PROBLEM TO WORK ON: Pull every line containing "arrow" out of the listing below.

MATERIAL PROVIDED:
══════
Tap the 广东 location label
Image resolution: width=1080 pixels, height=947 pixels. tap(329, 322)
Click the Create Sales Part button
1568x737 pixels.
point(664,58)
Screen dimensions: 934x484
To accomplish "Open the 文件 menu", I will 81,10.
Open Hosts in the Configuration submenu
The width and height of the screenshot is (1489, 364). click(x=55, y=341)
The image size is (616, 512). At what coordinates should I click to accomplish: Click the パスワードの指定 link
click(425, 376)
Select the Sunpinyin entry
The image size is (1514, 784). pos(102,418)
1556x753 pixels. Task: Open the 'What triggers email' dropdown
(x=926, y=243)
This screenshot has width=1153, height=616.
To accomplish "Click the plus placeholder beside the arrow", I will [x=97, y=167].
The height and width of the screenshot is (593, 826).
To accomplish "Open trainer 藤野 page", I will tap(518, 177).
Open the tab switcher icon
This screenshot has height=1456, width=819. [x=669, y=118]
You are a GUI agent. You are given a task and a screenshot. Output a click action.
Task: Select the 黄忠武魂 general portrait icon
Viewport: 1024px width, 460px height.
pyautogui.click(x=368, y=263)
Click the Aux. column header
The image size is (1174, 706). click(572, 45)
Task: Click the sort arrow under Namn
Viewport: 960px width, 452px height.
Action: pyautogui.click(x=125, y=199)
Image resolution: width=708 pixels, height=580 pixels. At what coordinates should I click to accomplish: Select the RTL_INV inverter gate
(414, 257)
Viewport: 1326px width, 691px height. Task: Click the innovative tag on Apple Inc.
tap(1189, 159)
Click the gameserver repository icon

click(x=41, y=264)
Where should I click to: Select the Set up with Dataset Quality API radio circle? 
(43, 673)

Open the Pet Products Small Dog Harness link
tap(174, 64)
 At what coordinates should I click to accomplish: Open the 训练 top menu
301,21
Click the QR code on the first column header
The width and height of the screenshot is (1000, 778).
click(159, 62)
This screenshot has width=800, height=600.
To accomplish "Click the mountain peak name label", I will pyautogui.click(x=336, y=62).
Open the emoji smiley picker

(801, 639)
══════
ANSWER SECTION:
To accomplish "Click the plus placeholder beside the arrow", I will [x=97, y=167].
Task: Click the sort arrow under Namn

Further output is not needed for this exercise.